As touched on above, some cloud computing companies practice the “security by obscurity” method, which will usually exacerbate the fears of the company seeking cloud services. It is a fine line to walk, because the cloud computing company does not want to divulge too much information, which could compromise their security from malicious attackers. However they should want to be as transparent as possible to their potential clients. Try to find a cloud computing company that offers voluntary monthly or quarterly security reports. This report will show the client what issues the company is addressing, without broadcasting information that compromises their security posture.
What other types of data are being stored by the cloud provider? Do they allow data that may be malicious code, spamming data or information related to criminal activity? In multi-tenant environments “Innocent” data can be located on the same shared infrastructure as “Malicious” data. This should be investigated thoroughly before choosing a cloud provider.
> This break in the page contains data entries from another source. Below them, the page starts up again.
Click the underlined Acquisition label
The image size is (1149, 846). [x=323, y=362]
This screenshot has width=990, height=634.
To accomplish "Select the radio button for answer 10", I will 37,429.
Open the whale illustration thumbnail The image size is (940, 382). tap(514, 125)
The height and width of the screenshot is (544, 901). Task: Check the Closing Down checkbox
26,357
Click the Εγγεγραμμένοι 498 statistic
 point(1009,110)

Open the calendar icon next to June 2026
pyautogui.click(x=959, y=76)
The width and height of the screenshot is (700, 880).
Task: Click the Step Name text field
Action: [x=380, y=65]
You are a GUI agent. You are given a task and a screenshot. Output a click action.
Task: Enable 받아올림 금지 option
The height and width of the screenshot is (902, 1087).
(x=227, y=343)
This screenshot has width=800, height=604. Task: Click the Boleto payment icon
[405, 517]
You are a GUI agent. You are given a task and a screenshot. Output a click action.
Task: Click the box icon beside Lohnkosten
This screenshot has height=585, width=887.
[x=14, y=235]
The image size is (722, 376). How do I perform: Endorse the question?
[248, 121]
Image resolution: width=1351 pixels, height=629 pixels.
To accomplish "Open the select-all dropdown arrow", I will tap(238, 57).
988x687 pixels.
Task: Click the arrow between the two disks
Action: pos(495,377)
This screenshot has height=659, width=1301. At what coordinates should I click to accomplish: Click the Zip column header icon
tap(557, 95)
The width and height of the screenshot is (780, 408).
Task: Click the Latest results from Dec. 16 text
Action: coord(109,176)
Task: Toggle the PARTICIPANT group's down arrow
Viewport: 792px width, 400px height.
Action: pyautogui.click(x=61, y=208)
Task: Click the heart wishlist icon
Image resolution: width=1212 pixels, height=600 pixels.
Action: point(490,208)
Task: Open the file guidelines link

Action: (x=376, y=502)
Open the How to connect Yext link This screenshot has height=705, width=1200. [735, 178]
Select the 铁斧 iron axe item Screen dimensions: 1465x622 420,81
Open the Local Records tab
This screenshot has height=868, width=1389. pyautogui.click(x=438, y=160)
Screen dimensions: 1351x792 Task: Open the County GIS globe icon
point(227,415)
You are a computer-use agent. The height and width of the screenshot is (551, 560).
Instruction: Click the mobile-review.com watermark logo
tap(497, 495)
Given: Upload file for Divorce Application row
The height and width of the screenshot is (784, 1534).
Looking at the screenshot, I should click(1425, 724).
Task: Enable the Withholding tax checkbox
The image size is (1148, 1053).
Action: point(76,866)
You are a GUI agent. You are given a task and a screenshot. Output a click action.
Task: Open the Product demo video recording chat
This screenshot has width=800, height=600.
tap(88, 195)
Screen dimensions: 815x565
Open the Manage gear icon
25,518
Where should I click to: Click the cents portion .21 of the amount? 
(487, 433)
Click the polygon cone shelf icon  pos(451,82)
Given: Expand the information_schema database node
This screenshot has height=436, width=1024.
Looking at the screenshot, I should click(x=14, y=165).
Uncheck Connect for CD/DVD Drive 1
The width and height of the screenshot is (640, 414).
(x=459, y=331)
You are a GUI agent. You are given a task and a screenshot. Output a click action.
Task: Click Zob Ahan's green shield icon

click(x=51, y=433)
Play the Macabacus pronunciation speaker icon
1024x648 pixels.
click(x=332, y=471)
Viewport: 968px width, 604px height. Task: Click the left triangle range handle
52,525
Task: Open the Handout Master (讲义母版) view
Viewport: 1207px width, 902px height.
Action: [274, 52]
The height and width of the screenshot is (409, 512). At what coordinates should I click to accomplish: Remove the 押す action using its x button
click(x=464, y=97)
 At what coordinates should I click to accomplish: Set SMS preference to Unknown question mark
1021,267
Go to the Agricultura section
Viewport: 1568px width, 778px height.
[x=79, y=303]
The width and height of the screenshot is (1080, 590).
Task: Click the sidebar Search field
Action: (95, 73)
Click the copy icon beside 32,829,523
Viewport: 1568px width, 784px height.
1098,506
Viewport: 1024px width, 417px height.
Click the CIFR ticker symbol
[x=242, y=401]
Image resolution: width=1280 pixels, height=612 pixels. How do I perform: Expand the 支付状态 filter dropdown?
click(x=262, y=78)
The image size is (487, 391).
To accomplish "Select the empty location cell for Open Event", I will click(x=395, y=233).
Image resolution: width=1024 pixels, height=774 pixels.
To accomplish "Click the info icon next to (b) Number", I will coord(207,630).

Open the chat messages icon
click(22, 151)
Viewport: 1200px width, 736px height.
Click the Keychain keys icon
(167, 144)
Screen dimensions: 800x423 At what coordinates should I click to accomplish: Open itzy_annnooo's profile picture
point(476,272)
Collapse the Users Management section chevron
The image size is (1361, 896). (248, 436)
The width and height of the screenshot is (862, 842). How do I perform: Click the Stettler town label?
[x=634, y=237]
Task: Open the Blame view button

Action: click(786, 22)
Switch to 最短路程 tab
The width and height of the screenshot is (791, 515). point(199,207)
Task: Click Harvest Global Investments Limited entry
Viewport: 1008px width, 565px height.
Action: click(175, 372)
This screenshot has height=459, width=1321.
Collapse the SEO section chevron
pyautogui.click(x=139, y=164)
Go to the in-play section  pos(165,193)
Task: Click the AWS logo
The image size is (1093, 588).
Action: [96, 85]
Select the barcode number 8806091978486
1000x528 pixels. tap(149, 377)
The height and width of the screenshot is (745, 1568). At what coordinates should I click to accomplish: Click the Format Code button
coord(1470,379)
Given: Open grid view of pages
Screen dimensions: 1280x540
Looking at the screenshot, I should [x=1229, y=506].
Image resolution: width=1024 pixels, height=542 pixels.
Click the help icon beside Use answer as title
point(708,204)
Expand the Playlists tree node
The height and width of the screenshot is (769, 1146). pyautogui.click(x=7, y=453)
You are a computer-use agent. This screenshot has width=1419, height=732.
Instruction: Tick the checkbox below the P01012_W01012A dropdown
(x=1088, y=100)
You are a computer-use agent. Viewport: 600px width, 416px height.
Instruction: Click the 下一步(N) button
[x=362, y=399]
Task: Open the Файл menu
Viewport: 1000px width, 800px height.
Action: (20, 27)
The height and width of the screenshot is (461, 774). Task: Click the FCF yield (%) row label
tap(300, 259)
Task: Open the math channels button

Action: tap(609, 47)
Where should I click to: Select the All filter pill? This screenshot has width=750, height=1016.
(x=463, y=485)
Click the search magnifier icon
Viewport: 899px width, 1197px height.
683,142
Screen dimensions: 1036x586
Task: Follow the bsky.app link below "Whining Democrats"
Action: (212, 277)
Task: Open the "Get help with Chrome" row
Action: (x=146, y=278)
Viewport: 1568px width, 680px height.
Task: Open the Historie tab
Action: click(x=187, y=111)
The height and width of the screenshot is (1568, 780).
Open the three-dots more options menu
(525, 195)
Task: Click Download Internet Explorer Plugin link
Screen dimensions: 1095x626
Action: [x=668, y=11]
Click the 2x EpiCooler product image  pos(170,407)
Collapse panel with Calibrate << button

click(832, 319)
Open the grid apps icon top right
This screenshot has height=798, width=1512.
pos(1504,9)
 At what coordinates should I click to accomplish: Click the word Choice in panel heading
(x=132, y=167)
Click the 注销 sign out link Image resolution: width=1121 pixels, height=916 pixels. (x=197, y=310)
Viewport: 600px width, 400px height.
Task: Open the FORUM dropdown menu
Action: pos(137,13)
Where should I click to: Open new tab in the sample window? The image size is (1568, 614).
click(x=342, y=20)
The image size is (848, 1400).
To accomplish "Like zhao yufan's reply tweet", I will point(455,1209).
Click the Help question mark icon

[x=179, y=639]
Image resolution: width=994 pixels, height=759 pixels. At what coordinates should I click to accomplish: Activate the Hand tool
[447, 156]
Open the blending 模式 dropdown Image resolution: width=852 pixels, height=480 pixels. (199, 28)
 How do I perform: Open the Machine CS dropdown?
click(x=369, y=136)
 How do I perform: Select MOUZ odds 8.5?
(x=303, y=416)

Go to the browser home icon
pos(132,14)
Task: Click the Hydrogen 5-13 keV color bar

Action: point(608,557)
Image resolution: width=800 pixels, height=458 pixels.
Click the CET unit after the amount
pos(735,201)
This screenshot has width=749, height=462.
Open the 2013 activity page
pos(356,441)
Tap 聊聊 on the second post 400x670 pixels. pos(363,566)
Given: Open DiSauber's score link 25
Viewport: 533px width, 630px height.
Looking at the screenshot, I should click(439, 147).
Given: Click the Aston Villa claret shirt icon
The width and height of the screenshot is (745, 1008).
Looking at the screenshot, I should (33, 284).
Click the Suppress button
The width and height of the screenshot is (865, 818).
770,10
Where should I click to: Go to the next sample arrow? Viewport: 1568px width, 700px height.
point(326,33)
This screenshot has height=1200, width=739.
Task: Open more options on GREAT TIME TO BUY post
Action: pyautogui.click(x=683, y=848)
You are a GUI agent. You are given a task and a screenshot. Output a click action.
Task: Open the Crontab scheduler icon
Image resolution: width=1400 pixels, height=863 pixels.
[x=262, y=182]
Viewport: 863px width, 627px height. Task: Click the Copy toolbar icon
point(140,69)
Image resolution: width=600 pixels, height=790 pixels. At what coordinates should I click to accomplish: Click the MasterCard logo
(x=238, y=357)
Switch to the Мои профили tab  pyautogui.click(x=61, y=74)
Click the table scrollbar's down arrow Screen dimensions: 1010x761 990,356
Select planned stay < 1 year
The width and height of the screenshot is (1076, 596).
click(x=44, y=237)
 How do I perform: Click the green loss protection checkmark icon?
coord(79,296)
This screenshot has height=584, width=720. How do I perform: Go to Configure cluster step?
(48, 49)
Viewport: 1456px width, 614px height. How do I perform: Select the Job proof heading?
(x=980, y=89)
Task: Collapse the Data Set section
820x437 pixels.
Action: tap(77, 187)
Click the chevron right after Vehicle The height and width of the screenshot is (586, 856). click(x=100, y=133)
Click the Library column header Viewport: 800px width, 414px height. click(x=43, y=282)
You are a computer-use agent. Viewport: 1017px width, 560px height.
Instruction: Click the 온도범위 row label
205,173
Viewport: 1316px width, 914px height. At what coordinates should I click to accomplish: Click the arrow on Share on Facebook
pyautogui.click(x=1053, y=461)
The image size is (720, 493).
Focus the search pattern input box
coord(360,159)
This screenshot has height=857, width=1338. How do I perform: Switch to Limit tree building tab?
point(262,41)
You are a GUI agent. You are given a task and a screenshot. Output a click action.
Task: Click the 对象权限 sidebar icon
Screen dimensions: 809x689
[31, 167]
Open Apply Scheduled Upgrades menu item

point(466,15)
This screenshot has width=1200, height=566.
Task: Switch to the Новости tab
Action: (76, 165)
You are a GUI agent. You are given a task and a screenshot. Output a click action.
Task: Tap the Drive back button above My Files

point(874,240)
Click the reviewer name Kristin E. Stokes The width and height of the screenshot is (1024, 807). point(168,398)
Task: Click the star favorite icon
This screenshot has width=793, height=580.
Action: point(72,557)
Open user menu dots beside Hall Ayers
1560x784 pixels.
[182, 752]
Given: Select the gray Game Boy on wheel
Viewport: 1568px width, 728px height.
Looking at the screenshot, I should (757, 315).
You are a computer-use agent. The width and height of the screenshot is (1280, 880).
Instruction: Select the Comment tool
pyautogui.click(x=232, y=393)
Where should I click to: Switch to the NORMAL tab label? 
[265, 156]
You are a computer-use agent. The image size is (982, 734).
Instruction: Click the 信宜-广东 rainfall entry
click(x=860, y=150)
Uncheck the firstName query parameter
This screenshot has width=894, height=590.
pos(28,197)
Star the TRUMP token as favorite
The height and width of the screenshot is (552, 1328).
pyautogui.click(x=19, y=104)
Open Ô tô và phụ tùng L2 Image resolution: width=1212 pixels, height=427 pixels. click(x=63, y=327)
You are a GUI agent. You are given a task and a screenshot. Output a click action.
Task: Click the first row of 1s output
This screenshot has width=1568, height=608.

Specific questions about strict registration and validation processes and ongoing monitoring of network traffic before, after and during storage and use should be the norm. Besides, if the provider accepts unscrupulous clients and the provider’s defense in depth as well as compartmentalization is weak, what’s to stop a malicious tenant from accessing your data?
Before utilizing any cloud services, customers should conduct an internal assessment for any regulatory compliance complications. Many regulations demand that certain classes of data not be intermingled with other, less sensitive data, such as on multi-tenant shared servers or databases. Additionally, data retention laws vary among countries, with data limits on what can be stored, and for how long being heavily regulated in some countries. Some countries even make it unlawful for some data to be transferred to foreign cloud providers. When the data is no longer needed, most retention laws will require the cloud provider to wipe the data clean before being sent to the pool. Can your cloud provider provide this service? Also, many regulations or standards require some sort of logging as well as log reviewing to be conducted in order to be compliant (PCI Anybody). However, most cloud provider logs are internal and access to these logs by customers or auditors may be difficult. As a result, this type of scenario would make complying with such regulation or standard nearly impossible. Consequently, a compliance impact assessment should be carried out before moving to the cloud.
In conclusion, there are many concerns that companies must consider before utilizing the Cloud. The concerns highlighted in this blog post are only the tip of the iceberg. Therefore, a proper assessment of any cloud provider is warranted for any organization planning a move to the cloud.